Exercise instructions: Please copy every record exactly as it is written.

Stored data entries
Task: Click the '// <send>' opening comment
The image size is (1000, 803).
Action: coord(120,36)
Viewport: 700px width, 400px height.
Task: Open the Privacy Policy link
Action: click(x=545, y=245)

Solution to the exercise:
Task: Click the '// <send>' opening comment
The image size is (1000, 803).
Action: coord(120,36)
Viewport: 700px width, 400px height.
Task: Open the Privacy Policy link
Action: click(x=545, y=245)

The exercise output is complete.